- EXERCISE OBJECTIVE: Every entry must be output exactly as it was written.

- INFORMATION SUPPLIED:
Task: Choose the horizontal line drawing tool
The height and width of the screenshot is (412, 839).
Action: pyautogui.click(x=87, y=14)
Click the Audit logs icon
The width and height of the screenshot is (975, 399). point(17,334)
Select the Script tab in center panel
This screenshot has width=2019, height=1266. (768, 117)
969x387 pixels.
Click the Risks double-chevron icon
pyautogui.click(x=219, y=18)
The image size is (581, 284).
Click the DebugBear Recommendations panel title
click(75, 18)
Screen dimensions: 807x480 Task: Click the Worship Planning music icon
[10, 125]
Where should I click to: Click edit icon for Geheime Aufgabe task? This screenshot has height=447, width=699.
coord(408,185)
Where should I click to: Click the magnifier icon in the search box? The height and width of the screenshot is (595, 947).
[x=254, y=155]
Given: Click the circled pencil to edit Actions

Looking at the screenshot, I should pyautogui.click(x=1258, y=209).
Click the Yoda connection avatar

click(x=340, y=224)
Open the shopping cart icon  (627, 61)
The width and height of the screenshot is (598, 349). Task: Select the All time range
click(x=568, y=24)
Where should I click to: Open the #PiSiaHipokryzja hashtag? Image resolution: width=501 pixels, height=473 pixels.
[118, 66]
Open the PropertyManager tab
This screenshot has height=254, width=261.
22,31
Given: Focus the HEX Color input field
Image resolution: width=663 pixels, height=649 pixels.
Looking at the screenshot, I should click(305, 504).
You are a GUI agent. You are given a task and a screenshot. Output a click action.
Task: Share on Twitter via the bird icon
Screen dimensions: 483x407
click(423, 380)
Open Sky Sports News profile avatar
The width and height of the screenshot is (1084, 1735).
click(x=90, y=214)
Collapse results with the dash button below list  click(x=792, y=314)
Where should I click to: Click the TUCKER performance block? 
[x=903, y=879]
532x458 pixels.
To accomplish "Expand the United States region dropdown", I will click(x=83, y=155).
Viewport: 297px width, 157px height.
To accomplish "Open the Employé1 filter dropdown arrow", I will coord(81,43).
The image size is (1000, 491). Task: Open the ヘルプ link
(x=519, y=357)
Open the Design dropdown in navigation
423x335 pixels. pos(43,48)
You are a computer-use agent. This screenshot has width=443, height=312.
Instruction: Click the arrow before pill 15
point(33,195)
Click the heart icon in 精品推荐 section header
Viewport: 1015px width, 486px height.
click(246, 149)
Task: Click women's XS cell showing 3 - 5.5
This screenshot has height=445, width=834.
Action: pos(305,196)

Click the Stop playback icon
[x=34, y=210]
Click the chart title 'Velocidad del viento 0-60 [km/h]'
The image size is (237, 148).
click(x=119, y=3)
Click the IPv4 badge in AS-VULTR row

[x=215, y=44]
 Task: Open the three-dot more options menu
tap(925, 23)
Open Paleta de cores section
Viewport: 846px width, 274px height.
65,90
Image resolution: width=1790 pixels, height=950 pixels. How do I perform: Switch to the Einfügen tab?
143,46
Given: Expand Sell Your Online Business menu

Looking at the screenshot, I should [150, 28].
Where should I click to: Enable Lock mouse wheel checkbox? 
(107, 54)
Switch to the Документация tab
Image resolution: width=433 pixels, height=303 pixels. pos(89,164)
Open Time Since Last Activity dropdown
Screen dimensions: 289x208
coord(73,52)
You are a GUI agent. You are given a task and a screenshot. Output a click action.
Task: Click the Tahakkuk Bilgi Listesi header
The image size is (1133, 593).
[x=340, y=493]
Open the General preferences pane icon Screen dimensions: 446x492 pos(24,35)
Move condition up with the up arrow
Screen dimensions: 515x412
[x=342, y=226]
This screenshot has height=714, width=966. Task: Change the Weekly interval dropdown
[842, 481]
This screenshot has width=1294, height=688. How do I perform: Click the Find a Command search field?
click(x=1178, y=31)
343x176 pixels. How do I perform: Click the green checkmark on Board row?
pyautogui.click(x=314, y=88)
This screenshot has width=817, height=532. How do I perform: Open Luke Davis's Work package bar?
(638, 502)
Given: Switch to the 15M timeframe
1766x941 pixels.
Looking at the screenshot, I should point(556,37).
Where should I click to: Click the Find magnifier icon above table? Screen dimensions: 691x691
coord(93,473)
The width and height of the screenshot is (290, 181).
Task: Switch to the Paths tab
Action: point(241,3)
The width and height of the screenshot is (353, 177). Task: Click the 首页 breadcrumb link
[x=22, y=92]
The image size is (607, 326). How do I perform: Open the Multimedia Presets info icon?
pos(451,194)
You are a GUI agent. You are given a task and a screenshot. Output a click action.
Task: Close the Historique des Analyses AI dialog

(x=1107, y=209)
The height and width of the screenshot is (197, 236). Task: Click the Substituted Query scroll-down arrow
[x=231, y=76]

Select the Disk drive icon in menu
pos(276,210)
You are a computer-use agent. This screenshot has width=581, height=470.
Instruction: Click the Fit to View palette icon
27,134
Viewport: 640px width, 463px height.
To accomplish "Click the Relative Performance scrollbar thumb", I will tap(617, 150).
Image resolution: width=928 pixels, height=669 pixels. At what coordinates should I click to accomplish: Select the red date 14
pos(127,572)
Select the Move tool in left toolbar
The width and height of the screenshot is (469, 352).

- PROBLEM SOLUTION:
Task: Choose the horizontal line drawing tool
The height and width of the screenshot is (412, 839).
Action: pyautogui.click(x=87, y=14)
Click the Audit logs icon
The width and height of the screenshot is (975, 399). point(17,334)
Select the Script tab in center panel
This screenshot has width=2019, height=1266. (768, 117)
969x387 pixels.
Click the Risks double-chevron icon
pyautogui.click(x=219, y=18)
The image size is (581, 284).
Click the DebugBear Recommendations panel title
click(75, 18)
Screen dimensions: 807x480 Task: Click the Worship Planning music icon
[10, 125]
Where should I click to: Click edit icon for Geheime Aufgabe task? This screenshot has height=447, width=699.
coord(408,185)
Where should I click to: Click the magnifier icon in the search box? The height and width of the screenshot is (595, 947).
[x=254, y=155]
Given: Click the circled pencil to edit Actions

Looking at the screenshot, I should pyautogui.click(x=1258, y=209).
Click the Yoda connection avatar

click(x=340, y=224)
Open the shopping cart icon  (627, 61)
The width and height of the screenshot is (598, 349). Task: Select the All time range
click(x=568, y=24)
Where should I click to: Open the #PiSiaHipokryzja hashtag? Image resolution: width=501 pixels, height=473 pixels.
[118, 66]
Open the PropertyManager tab
This screenshot has height=254, width=261.
22,31
Given: Focus the HEX Color input field
Image resolution: width=663 pixels, height=649 pixels.
Looking at the screenshot, I should click(305, 504).
You are a GUI agent. You are given a task and a screenshot. Output a click action.
Task: Share on Twitter via the bird icon
Screen dimensions: 483x407
click(423, 380)
Open Sky Sports News profile avatar
The width and height of the screenshot is (1084, 1735).
click(x=90, y=214)
Collapse results with the dash button below list  click(x=792, y=314)
Where should I click to: Click the TUCKER performance block? 
[x=903, y=879]
532x458 pixels.
To accomplish "Expand the United States region dropdown", I will click(x=83, y=155).
Viewport: 297px width, 157px height.
To accomplish "Open the Employé1 filter dropdown arrow", I will coord(81,43).
The image size is (1000, 491). Task: Open the ヘルプ link
(x=519, y=357)
Open the Design dropdown in navigation
423x335 pixels. pos(43,48)
You are a computer-use agent. This screenshot has width=443, height=312.
Instruction: Click the arrow before pill 15
point(33,195)
Click the heart icon in 精品推荐 section header
Viewport: 1015px width, 486px height.
click(246, 149)
Task: Click women's XS cell showing 3 - 5.5
This screenshot has height=445, width=834.
Action: pos(305,196)

Click the Stop playback icon
[x=34, y=210]
Click the chart title 'Velocidad del viento 0-60 [km/h]'
The image size is (237, 148).
click(x=119, y=3)
Click the IPv4 badge in AS-VULTR row

[x=215, y=44]
 Task: Open the three-dot more options menu
tap(925, 23)
Open Paleta de cores section
Viewport: 846px width, 274px height.
65,90
Image resolution: width=1790 pixels, height=950 pixels. How do I perform: Switch to the Einfügen tab?
143,46
Given: Expand Sell Your Online Business menu

Looking at the screenshot, I should [150, 28].
Where should I click to: Enable Lock mouse wheel checkbox? 
(107, 54)
Switch to the Документация tab
Image resolution: width=433 pixels, height=303 pixels. pos(89,164)
Open Time Since Last Activity dropdown
Screen dimensions: 289x208
coord(73,52)
You are a GUI agent. You are given a task and a screenshot. Output a click action.
Task: Click the Tahakkuk Bilgi Listesi header
The image size is (1133, 593).
[x=340, y=493]
Open the General preferences pane icon Screen dimensions: 446x492 pos(24,35)
Move condition up with the up arrow
Screen dimensions: 515x412
[x=342, y=226]
This screenshot has height=714, width=966. Task: Change the Weekly interval dropdown
[842, 481]
This screenshot has width=1294, height=688. How do I perform: Click the Find a Command search field?
click(x=1178, y=31)
343x176 pixels. How do I perform: Click the green checkmark on Board row?
pyautogui.click(x=314, y=88)
This screenshot has width=817, height=532. How do I perform: Open Luke Davis's Work package bar?
(638, 502)
Given: Switch to the 15M timeframe
1766x941 pixels.
Looking at the screenshot, I should point(556,37).
Where should I click to: Click the Find magnifier icon above table? Screen dimensions: 691x691
coord(93,473)
The width and height of the screenshot is (290, 181).
Task: Switch to the Paths tab
Action: point(241,3)
The width and height of the screenshot is (353, 177). Task: Click the 首页 breadcrumb link
[x=22, y=92]
The image size is (607, 326). How do I perform: Open the Multimedia Presets info icon?
pos(451,194)
You are a GUI agent. You are given a task and a screenshot. Output a click action.
Task: Close the Historique des Analyses AI dialog

(x=1107, y=209)
The height and width of the screenshot is (197, 236). Task: Click the Substituted Query scroll-down arrow
[x=231, y=76]

Select the Disk drive icon in menu
pos(276,210)
You are a computer-use agent. This screenshot has width=581, height=470.
Instruction: Click the Fit to View palette icon
27,134
Viewport: 640px width, 463px height.
To accomplish "Click the Relative Performance scrollbar thumb", I will tap(617, 150).
Image resolution: width=928 pixels, height=669 pixels. At what coordinates should I click to accomplish: Select the red date 14
pos(127,572)
Select the Move tool in left toolbar
The width and height of the screenshot is (469, 352).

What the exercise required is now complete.